__What you are asked to do__
Gather every line of the items below that contains the string "width".

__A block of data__
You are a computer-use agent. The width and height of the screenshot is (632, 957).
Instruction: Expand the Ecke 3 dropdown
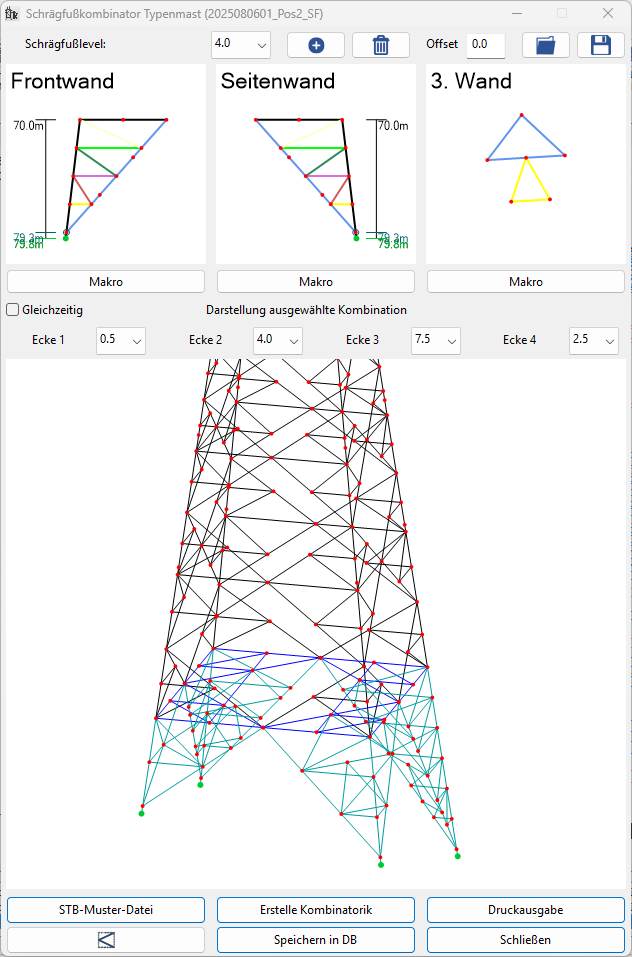pos(436,340)
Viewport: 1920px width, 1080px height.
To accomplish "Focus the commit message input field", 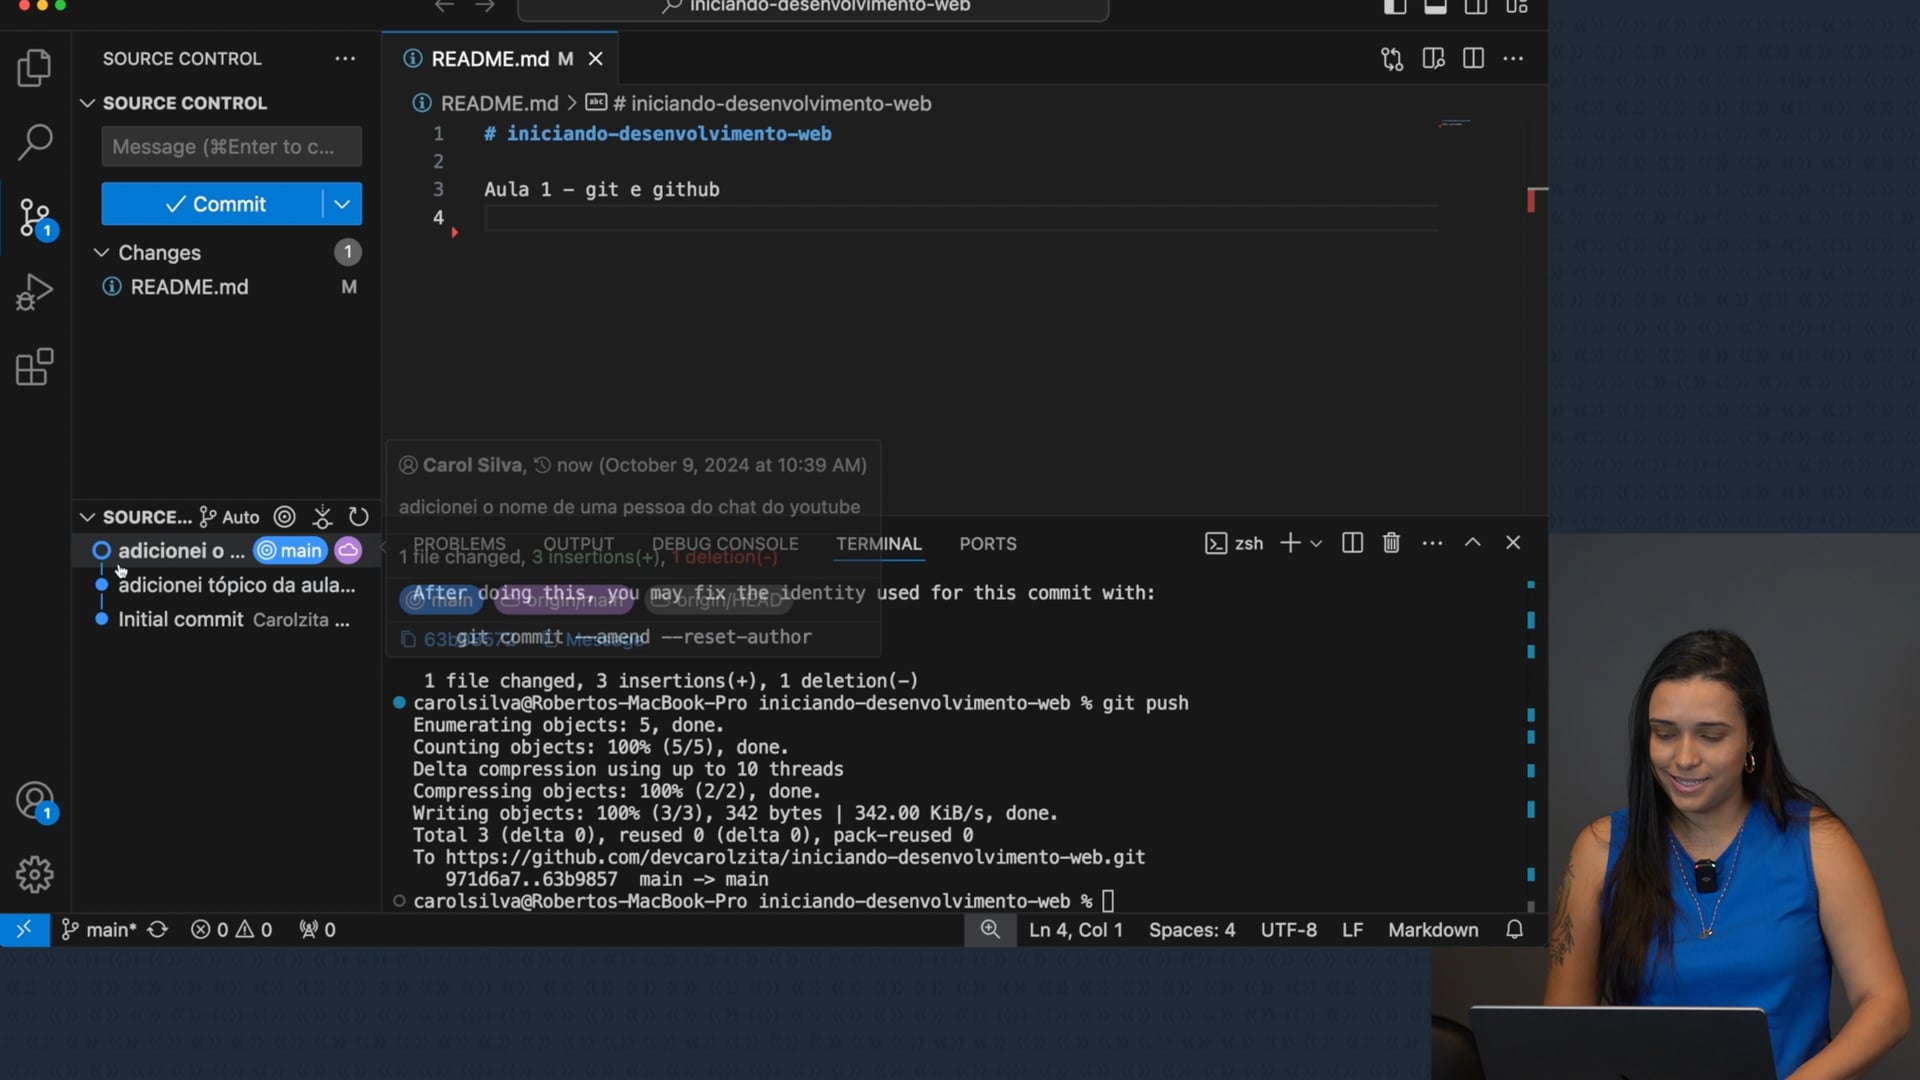I will [231, 147].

__Expected answer__
You are a computer-use agent. The width and height of the screenshot is (632, 957).
Viewport: 1920px width, 1080px height.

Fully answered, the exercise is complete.